The coordination depolymerization of poly(di)olefins via transition-metal complexes is significant but greatly challenging with respect to controllability and selectivity. Herein, we report the efficient, selective, and controllable coordination quasi-depolymerizations of cis-1,4-polybutadiene (cis-PB), polycyclooctene, cis-1,4- and trans-1,4-polyisoprene (cis-PI and trans-PI), and so on with Cp2ZrHCl (ZrH) under mild conditions. The molecular weights of the final chain-scission products vary with polymer precursors and have bottom values. By means of analyses such as deuterated ZrD and 2H NMR spectroscopy, the mechanism is revealed. Hydrozirconation between the C═C double bonds in the polymers and ZrD gives terminal and internal alkylzirconium intermediates (TAKI and IAKI). IAKI is highly active to induce β-alkyl or β-H chemoselective elimination reaction depending on the steric repulsion between polymer chains and the Zr center.
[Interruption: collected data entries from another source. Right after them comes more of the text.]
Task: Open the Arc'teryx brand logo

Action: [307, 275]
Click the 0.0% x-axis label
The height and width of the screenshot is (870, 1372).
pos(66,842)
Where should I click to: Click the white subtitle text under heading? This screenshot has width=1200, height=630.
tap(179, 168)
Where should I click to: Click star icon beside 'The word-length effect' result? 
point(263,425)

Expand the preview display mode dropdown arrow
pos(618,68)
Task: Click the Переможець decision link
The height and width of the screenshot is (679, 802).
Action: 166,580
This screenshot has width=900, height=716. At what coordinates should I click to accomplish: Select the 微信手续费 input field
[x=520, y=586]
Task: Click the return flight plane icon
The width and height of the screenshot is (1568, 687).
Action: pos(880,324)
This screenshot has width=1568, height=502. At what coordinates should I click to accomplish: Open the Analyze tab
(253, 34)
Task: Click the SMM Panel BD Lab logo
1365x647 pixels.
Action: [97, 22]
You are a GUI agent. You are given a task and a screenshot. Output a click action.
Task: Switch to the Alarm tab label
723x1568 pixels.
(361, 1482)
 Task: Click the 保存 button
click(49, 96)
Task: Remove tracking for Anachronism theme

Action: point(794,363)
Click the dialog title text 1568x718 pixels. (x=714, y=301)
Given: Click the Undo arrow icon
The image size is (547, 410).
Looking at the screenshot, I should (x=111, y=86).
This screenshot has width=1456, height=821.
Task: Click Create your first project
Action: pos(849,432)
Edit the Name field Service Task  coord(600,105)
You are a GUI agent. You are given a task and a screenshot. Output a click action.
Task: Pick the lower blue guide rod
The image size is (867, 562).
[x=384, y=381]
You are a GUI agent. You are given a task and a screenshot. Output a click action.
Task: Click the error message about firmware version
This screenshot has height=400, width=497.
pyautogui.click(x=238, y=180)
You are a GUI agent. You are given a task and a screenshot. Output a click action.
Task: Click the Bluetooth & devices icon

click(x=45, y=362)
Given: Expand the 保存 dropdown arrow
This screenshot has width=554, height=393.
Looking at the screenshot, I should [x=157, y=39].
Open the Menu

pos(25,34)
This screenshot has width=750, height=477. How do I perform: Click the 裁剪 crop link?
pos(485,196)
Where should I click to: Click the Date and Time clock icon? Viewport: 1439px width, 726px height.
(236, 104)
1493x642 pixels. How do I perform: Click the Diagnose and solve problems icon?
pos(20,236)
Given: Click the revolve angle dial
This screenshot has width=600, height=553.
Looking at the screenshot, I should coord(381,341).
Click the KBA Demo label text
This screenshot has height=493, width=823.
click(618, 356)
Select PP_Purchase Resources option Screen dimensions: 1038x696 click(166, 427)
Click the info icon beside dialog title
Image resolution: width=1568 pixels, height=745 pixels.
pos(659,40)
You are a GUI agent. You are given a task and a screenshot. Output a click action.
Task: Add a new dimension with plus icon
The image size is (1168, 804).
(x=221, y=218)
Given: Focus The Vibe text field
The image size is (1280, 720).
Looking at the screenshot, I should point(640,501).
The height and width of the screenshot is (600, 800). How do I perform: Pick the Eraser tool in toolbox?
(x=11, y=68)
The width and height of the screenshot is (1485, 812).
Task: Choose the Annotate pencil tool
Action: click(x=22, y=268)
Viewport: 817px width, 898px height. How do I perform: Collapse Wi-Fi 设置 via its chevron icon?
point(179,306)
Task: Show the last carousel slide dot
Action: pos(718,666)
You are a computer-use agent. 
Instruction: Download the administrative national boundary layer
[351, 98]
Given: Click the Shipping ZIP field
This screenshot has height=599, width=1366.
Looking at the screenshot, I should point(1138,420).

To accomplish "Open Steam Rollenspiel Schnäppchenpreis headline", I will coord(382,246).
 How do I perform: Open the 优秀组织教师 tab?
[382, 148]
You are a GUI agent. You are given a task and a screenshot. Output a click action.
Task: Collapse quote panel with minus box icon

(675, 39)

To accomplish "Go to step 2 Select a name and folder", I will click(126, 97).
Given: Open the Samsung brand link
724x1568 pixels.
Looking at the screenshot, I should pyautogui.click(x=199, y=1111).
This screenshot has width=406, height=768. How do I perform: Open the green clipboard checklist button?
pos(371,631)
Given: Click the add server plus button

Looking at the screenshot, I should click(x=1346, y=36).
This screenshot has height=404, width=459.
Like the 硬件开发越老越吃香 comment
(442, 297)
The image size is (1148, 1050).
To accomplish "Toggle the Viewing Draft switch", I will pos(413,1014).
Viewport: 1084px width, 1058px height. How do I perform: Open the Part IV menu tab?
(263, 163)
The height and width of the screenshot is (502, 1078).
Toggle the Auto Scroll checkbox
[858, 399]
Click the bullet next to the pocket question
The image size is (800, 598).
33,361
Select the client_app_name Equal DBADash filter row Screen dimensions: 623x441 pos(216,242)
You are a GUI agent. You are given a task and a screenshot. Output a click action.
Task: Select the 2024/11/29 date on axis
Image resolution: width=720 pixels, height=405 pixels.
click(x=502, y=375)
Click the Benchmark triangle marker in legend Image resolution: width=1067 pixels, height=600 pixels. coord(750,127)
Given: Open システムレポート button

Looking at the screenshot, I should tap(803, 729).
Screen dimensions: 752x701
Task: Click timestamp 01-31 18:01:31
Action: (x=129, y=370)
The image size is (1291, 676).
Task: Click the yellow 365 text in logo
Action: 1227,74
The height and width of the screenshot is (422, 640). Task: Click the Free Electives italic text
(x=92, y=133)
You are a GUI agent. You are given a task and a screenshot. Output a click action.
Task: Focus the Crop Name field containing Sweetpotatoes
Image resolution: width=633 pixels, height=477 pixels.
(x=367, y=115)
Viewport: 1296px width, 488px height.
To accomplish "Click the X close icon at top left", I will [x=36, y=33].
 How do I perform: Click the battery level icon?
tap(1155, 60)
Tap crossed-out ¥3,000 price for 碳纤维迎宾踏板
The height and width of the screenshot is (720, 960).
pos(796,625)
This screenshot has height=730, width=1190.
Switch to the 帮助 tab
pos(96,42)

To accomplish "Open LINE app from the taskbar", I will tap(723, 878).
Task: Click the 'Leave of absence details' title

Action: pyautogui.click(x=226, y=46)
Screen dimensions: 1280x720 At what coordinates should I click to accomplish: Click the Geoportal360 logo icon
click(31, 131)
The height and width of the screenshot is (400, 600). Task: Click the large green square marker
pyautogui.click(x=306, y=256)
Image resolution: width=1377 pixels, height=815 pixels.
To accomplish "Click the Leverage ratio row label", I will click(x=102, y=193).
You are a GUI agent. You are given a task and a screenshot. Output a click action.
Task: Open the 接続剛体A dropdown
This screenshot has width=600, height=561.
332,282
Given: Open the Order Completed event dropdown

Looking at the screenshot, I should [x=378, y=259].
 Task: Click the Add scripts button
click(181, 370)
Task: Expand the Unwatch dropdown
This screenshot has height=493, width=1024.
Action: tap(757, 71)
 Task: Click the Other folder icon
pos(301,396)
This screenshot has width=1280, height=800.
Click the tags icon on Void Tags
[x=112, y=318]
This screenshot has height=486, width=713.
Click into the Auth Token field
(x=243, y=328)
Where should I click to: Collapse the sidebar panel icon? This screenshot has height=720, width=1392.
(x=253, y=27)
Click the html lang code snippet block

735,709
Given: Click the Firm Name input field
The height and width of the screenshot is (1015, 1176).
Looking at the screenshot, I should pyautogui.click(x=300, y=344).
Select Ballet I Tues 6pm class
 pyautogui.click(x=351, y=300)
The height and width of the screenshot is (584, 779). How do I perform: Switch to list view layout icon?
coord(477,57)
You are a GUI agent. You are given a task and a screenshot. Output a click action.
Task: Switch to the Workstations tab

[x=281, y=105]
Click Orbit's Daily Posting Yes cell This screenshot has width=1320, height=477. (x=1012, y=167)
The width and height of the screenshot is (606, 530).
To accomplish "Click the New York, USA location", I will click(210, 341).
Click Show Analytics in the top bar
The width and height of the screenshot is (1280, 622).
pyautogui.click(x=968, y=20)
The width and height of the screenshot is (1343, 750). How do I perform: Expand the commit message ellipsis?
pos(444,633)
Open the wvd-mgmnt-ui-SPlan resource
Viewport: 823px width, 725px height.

The β-alkyl elimination arouses chain cleavage, which is regioselectively determined by the hydrozirconation mode and chemical environment of C═C bonds. Zr-right-β-alkyl elimination is more preferred for cis-PB, while for cis-PI, the agostic interaction between the methyl substituent and Zr-center facilitates the Zr-left-β-alkyl elimination.